【豊洲市場】「千客万来」着工是非、週内にも回答を 東京都が業者に要請 - 産経ニュース

【豊洲市場】「千客万来」着工是非、週内にも回答を 東京都が業者に要請

東京都江東区の豊洲市場
 築地市場(東京都中央区)の豊洲市場(江東区)への移転で実現が不透明となっている同市場内の観光拠点「千客万来施設」整備事業をめぐり、都が事業者の「万葉倶楽部」(神奈川県)に対して、今週内にも事業着工の是非の回答をするよう要請したことが11日、複数の都関係者への取材で分かった。同事業は江東区の市場受け入れの条件だが、小池百合子知事の「築地再開発」構想の影響で停滞が続き、大きな課題となっている。

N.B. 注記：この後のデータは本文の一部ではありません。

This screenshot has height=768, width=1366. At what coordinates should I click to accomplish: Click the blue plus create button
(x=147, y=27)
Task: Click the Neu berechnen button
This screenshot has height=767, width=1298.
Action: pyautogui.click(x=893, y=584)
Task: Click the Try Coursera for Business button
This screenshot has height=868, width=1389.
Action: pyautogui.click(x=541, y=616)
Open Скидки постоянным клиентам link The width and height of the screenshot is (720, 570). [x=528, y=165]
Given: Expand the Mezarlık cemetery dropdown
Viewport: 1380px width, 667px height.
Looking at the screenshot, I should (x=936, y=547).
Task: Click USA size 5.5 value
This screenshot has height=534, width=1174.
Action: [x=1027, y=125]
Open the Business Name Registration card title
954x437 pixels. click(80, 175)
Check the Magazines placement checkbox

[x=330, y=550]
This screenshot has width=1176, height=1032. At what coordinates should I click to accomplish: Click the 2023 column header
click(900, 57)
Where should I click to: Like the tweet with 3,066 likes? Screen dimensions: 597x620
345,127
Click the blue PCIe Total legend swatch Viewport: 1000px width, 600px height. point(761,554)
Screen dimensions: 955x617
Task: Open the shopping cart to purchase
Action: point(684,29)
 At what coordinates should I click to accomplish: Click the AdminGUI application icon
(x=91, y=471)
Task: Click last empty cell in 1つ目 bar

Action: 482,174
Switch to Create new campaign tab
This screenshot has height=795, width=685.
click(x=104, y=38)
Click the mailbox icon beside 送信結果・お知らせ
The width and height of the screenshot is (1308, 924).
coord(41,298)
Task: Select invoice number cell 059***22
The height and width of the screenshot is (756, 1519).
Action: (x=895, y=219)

 同区は昨年12月、豊洲の今年10月11日の開場を了承する一方、3月までに整備に関してめどを示すよう都に要求している。
 関係者によると、都は千客万来施設の整備計画の微修正の選択肢も排除しない姿勢で万葉倶楽部と交渉を重ねてきたが、確約を得られず4月を迎えた。
 都側は豊洲開場まで半年と迫る中で早い回答が必要と判断。一方、都幹部は「回答の最終期限の意味ではない」とし、明確な回答がなくても交渉を続ける意向を示した。
 同施設整備は築地のにぎわいを豊洲に継承し、発展させていくことなどを目的に計画。都が江東区から市場受け入れの了承を取り付けた際、土壌汚染対策などとあわせて実施を約束し、都の募集で万葉倶楽部が事業者に決まった。
 しかし小池氏が昨年6月に築地跡地を「食のテーマパーク」機能を有する施設として再開発する基本方針を掲げたことにより、同社が似た施設が近くに整備されれば採算がとれなくなる可能性があるとして、撤退を含め対応を検討する事態となった。